The roBERTa model remarked on the neutrality of the New York Times headlines across both periods. In both pre-Trump and post-Trump periods, with ten headlines sampled randomly, we see that at least 80% of the headlines received a Label 1 (Neutral). I would say that the training in categorizing tweets semantically influenced this outcome, as headlines are consistently brief, more ordered, and cannot yield an intense political charge. Thus the threshold for labeling a headline should perhaps be lowered. Unfortunately, there were no other semantic models to outsource that had been trained on headlines, and we must decide how much to value the neutrality of New York Times headlines across the Obama and Trump administrations.
The logit-lasso model seems to offer the most precision in detecting the differing focus of New York Times headlines, pointing at explicit words.
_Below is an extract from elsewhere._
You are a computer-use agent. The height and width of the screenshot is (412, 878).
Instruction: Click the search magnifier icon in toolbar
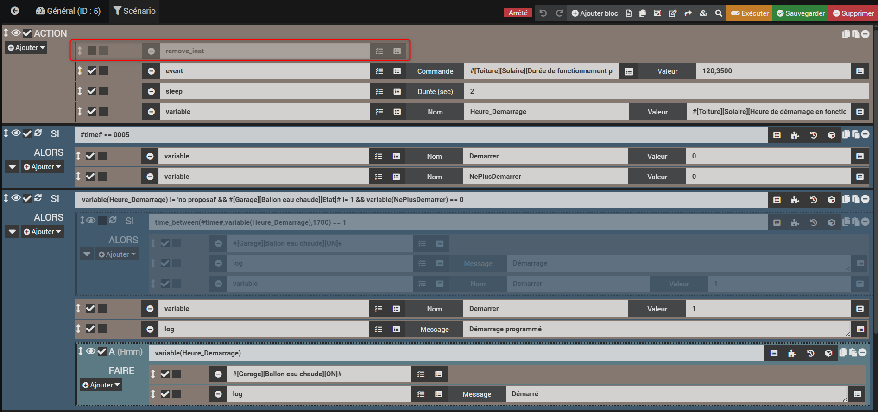(719, 13)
The contextual significance of these words (from “Mueller”, “impeachment” and even “Biden”) that all attack Trump’s legitimacy should be the primary takeaway. The Obama headlines do not carry these charged words that connote any attack on his legitimacy or welcome any changing of the guard.
The weight of the Presidential voice remains incredibly significant to the discourse and education of people around the world. The reaction of media sources counts in this matter, shaping the family household discussions as well as informing the public about national matters. The significant association of Trump with more controversial and subversive words to his Presidency should serve as an interesting reflection of the New York Times’ standing. The Trump headlines were not more polarizing nor particularly more aggressive than that of Obama’s, but the moments of address (“impeachment”, “investigation”) focus on a movement away from the reporting of the Trump administration’s policies to the self-conscious conjecture of whether Trump should remain in office. These events did occur. Trump was impeached and investigated, but the strong frequency of even Biden as well as these challenges demonstrate not a neutral rundown of policy. The New York Times holds an obligation to report on significant news, and the journal seemingly acts with rare erroneous language to further display the headlines as polarizing.
My analysis suggests that the language used in New York Times headlines during the Obama and Trump administrations was not significantly more polarizing or aggressive in one period versus the other. However, the focus on controversial issues and the conjecture about Trump's presidency indicate a shift in reporting style. My findings underscore the importance of responsible journalism and unbiased reporting in shaping public discourse and perceptions, expanding on the role of media in a democratic society and encouraging further research in this area.